** DATA EXTRACT follows **

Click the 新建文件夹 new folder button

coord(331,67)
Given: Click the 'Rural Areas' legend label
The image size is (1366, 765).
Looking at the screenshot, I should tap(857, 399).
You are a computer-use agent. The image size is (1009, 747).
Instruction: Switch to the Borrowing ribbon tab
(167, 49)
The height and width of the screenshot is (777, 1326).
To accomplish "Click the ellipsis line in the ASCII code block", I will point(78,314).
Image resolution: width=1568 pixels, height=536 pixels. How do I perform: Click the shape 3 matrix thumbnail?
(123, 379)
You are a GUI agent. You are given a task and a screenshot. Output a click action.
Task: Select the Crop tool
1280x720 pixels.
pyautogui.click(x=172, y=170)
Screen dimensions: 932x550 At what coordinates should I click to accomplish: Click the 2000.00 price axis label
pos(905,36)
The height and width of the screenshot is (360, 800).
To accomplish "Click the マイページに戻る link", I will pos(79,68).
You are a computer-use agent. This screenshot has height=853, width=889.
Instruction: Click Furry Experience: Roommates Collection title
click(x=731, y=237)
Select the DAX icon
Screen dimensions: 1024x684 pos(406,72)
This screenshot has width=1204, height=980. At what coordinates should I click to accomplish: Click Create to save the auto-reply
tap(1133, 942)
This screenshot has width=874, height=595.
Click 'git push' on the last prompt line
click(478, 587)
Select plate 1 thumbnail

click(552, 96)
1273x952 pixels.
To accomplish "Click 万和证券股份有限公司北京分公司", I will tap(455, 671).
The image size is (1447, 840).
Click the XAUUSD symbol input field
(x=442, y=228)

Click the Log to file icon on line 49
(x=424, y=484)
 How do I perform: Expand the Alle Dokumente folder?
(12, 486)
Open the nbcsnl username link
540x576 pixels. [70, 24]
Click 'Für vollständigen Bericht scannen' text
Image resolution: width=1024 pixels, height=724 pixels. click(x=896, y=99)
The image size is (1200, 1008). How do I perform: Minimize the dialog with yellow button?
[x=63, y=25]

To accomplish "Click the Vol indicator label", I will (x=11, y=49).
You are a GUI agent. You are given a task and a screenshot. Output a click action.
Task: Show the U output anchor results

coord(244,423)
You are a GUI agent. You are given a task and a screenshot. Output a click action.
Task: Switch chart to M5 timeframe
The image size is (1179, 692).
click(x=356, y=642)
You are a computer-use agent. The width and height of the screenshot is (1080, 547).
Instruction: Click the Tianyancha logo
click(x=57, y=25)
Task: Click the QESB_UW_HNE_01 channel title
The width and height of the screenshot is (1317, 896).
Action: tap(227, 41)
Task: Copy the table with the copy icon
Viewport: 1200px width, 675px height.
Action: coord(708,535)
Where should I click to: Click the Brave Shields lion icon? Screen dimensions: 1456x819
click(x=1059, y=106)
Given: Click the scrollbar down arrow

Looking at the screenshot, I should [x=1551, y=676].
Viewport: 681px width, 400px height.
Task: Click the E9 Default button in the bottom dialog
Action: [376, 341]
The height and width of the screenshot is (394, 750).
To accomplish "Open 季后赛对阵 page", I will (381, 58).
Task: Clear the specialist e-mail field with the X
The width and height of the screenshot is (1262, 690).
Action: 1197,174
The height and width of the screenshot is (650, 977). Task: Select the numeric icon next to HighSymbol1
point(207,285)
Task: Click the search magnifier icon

** End of DATA EXTRACT **

# WHAT YOU WILL DO
Retype the listing. Match it exactly.

# ANSWER TO THIS TASK
Click the 新建文件夹 new folder button

coord(331,67)
Given: Click the 'Rural Areas' legend label
The image size is (1366, 765).
Looking at the screenshot, I should tap(857, 399).
You are a computer-use agent. The image size is (1009, 747).
Instruction: Switch to the Borrowing ribbon tab
(167, 49)
The height and width of the screenshot is (777, 1326).
To accomplish "Click the ellipsis line in the ASCII code block", I will point(78,314).
Image resolution: width=1568 pixels, height=536 pixels. How do I perform: Click the shape 3 matrix thumbnail?
(123, 379)
You are a GUI agent. You are given a task and a screenshot. Output a click action.
Task: Select the Crop tool
1280x720 pixels.
pyautogui.click(x=172, y=170)
Screen dimensions: 932x550 At what coordinates should I click to accomplish: Click the 2000.00 price axis label
pos(905,36)
The height and width of the screenshot is (360, 800).
To accomplish "Click the マイページに戻る link", I will pos(79,68).
You are a computer-use agent. This screenshot has height=853, width=889.
Instruction: Click Furry Experience: Roommates Collection title
click(x=731, y=237)
Select the DAX icon
Screen dimensions: 1024x684 pos(406,72)
This screenshot has width=1204, height=980. At what coordinates should I click to accomplish: Click Create to save the auto-reply
tap(1133, 942)
This screenshot has width=874, height=595.
Click 'git push' on the last prompt line
click(478, 587)
Select plate 1 thumbnail

click(552, 96)
1273x952 pixels.
To accomplish "Click 万和证券股份有限公司北京分公司", I will tap(455, 671).
The image size is (1447, 840).
Click the XAUUSD symbol input field
(x=442, y=228)

Click the Log to file icon on line 49
(x=424, y=484)
 How do I perform: Expand the Alle Dokumente folder?
(12, 486)
Open the nbcsnl username link
540x576 pixels. [70, 24]
Click 'Für vollständigen Bericht scannen' text
Image resolution: width=1024 pixels, height=724 pixels. click(x=896, y=99)
The image size is (1200, 1008). How do I perform: Minimize the dialog with yellow button?
[x=63, y=25]

To accomplish "Click the Vol indicator label", I will (x=11, y=49).
You are a GUI agent. You are given a task and a screenshot. Output a click action.
Task: Show the U output anchor results

coord(244,423)
You are a GUI agent. You are given a task and a screenshot. Output a click action.
Task: Switch chart to M5 timeframe
The image size is (1179, 692).
click(x=356, y=642)
You are a computer-use agent. The width and height of the screenshot is (1080, 547).
Instruction: Click the Tianyancha logo
click(x=57, y=25)
Task: Click the QESB_UW_HNE_01 channel title
The width and height of the screenshot is (1317, 896).
Action: tap(227, 41)
Task: Copy the table with the copy icon
Viewport: 1200px width, 675px height.
Action: coord(708,535)
Where should I click to: Click the Brave Shields lion icon? Screen dimensions: 1456x819
click(x=1059, y=106)
Given: Click the scrollbar down arrow

Looking at the screenshot, I should [x=1551, y=676].
Viewport: 681px width, 400px height.
Task: Click the E9 Default button in the bottom dialog
Action: [376, 341]
The height and width of the screenshot is (394, 750).
To accomplish "Open 季后赛对阵 page", I will (381, 58).
Task: Clear the specialist e-mail field with the X
The width and height of the screenshot is (1262, 690).
Action: 1197,174
The height and width of the screenshot is (650, 977). Task: Select the numeric icon next to HighSymbol1
point(207,285)
Task: Click the search magnifier icon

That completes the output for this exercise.